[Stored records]
--
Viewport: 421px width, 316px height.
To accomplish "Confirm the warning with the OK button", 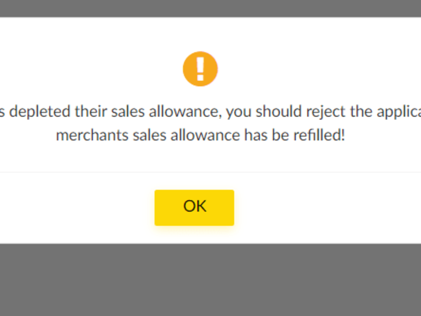I will click(194, 207).
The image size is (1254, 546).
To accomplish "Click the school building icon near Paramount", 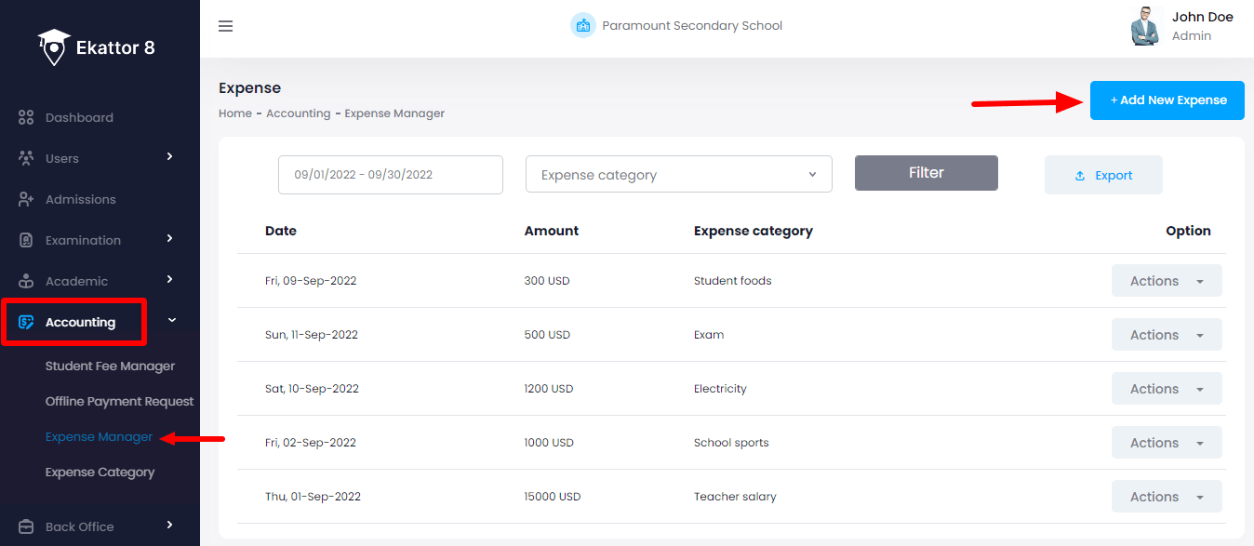I will (x=583, y=25).
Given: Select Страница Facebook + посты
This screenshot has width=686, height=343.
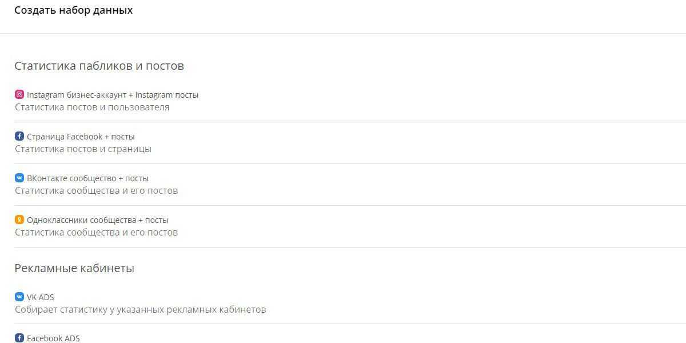Looking at the screenshot, I should (x=81, y=137).
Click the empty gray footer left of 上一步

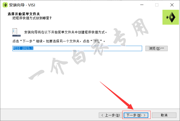49,115
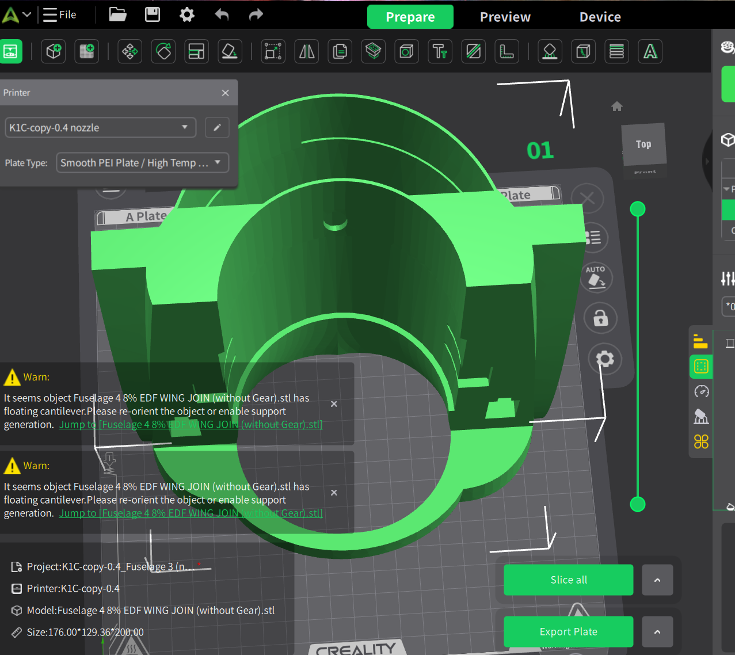Select the Rotate tool icon
The width and height of the screenshot is (735, 655).
tap(163, 52)
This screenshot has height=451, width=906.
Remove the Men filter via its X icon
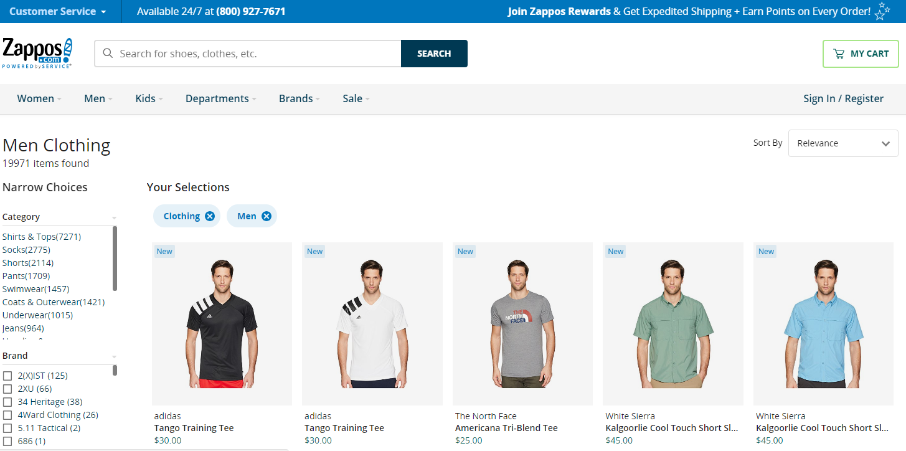point(267,216)
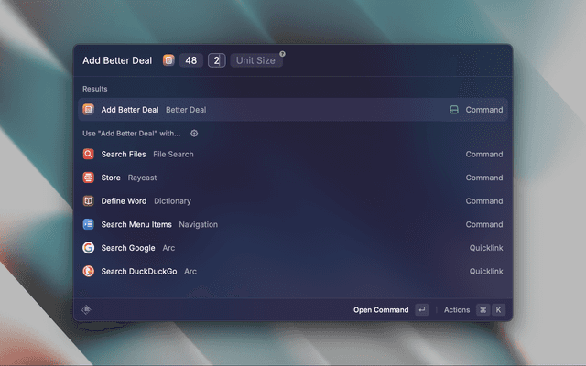Click the K shortcut key badge
Image resolution: width=586 pixels, height=366 pixels.
tap(499, 310)
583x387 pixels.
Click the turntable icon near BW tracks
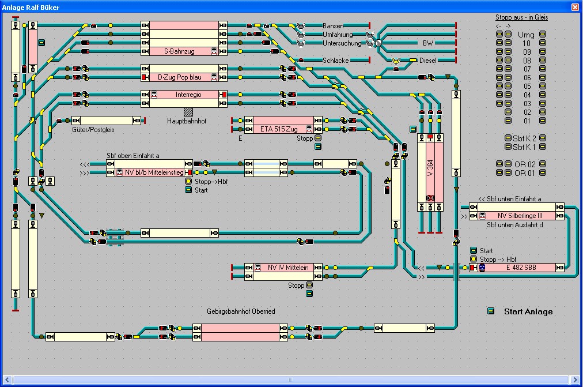[x=378, y=43]
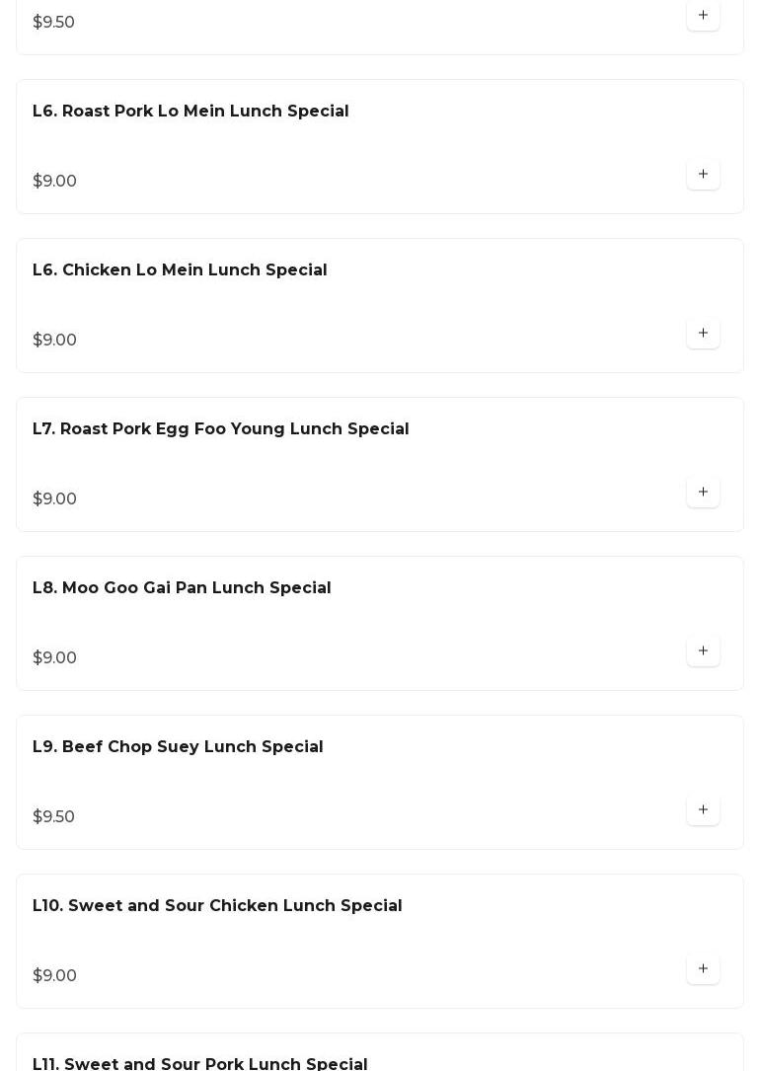Add Sweet and Sour Chicken Lunch Special
The image size is (760, 1071).
point(703,969)
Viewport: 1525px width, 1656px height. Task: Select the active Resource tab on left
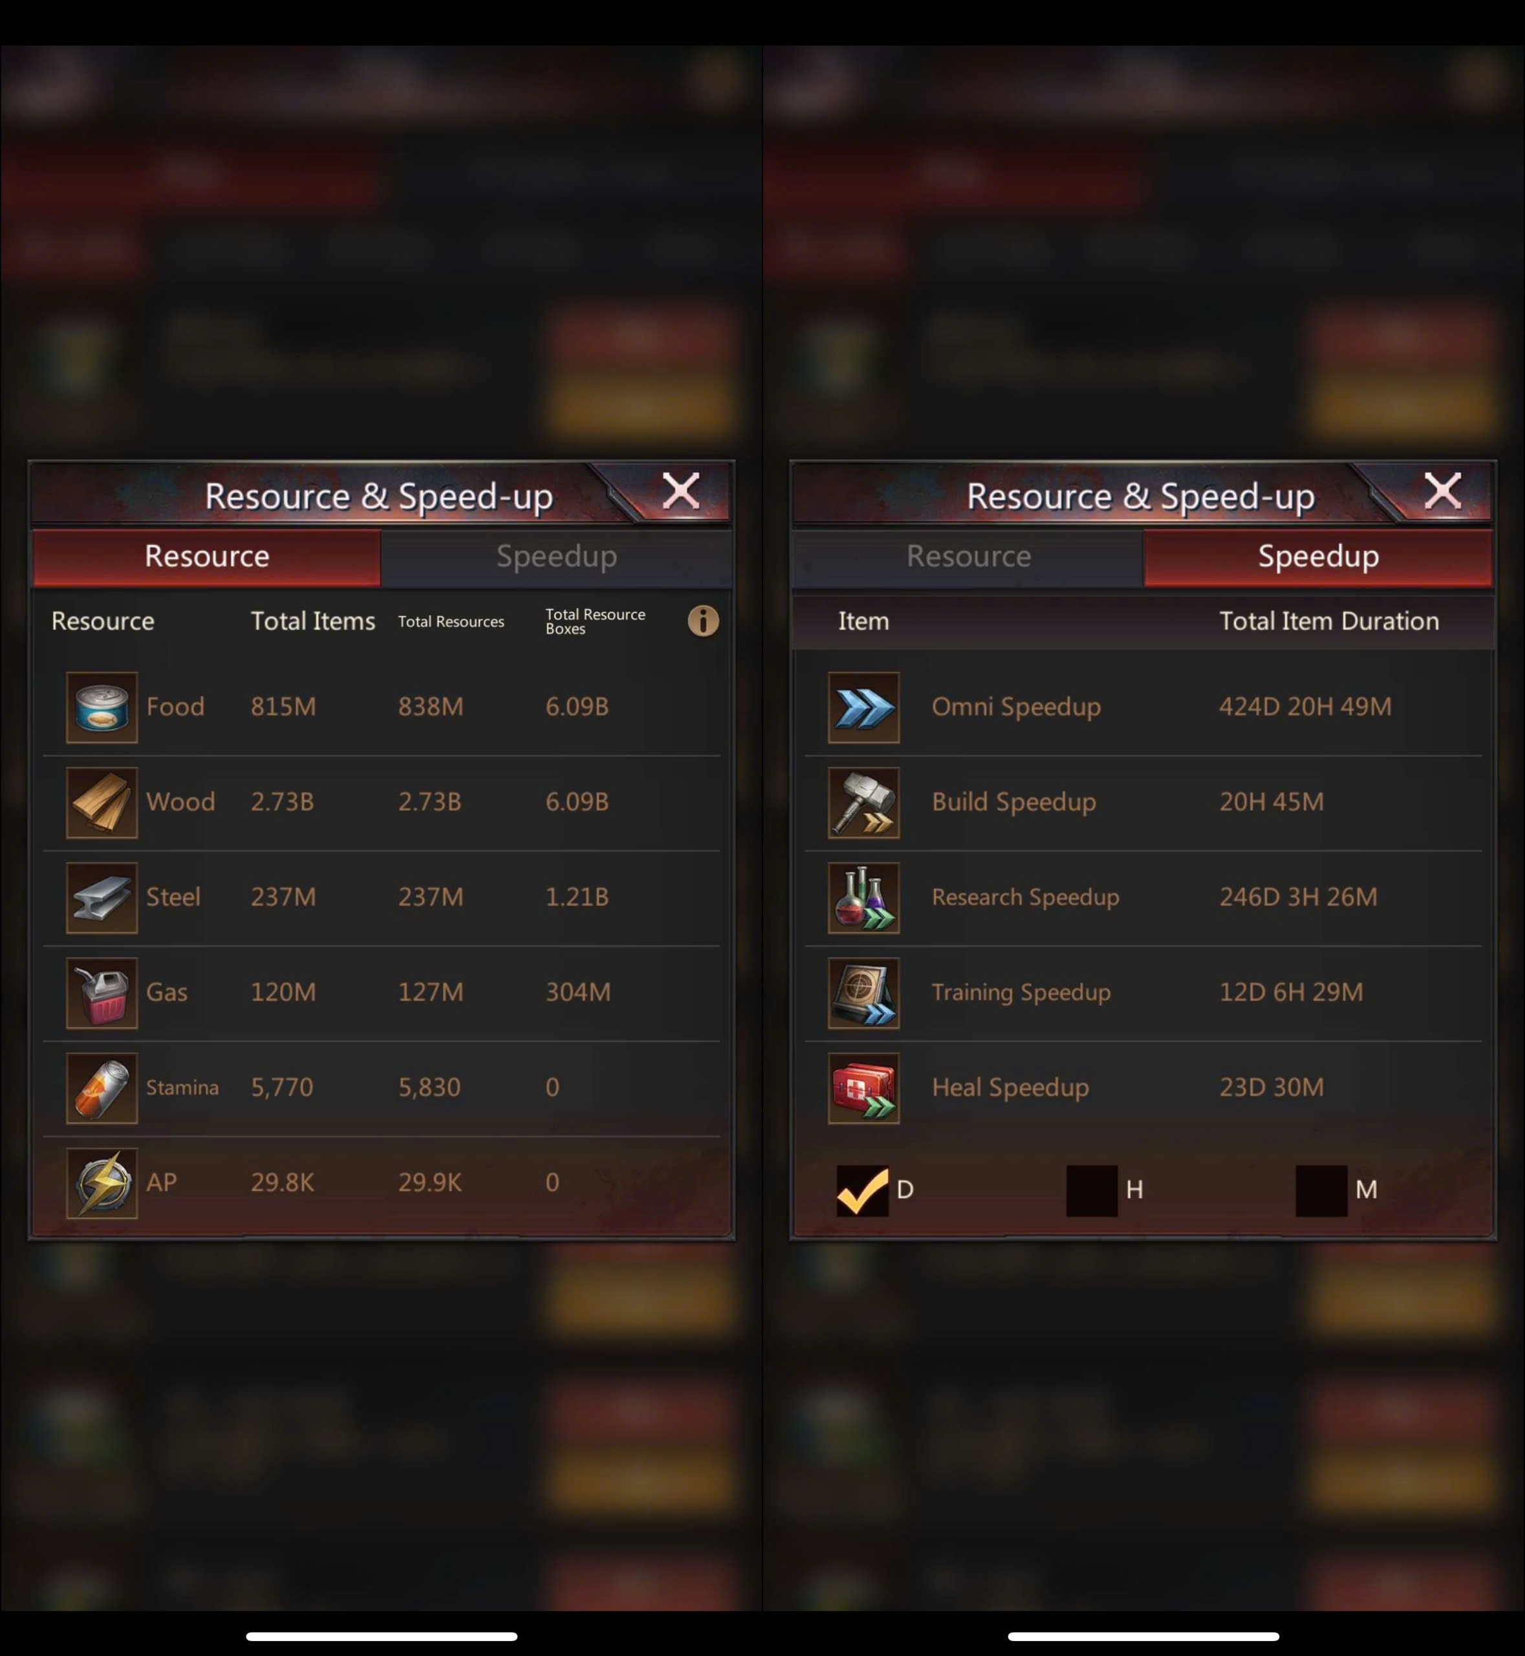[206, 557]
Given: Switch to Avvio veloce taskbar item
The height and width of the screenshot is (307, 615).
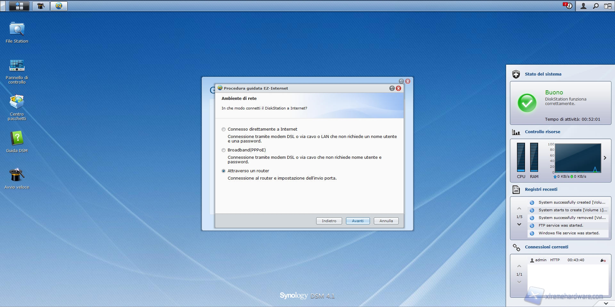Looking at the screenshot, I should [x=41, y=6].
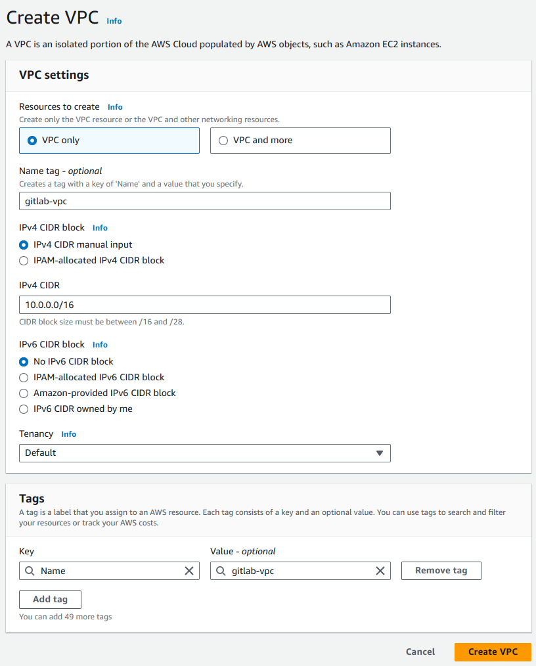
--
§ **REQUIREMENT**
Where does the string "Given" occur in the data above? Copy every line that holds it.

§ **EXERCISE RESULT**
Given: Select Страница Facebook + посты
Given: Switch to Avvio veloce taskbar item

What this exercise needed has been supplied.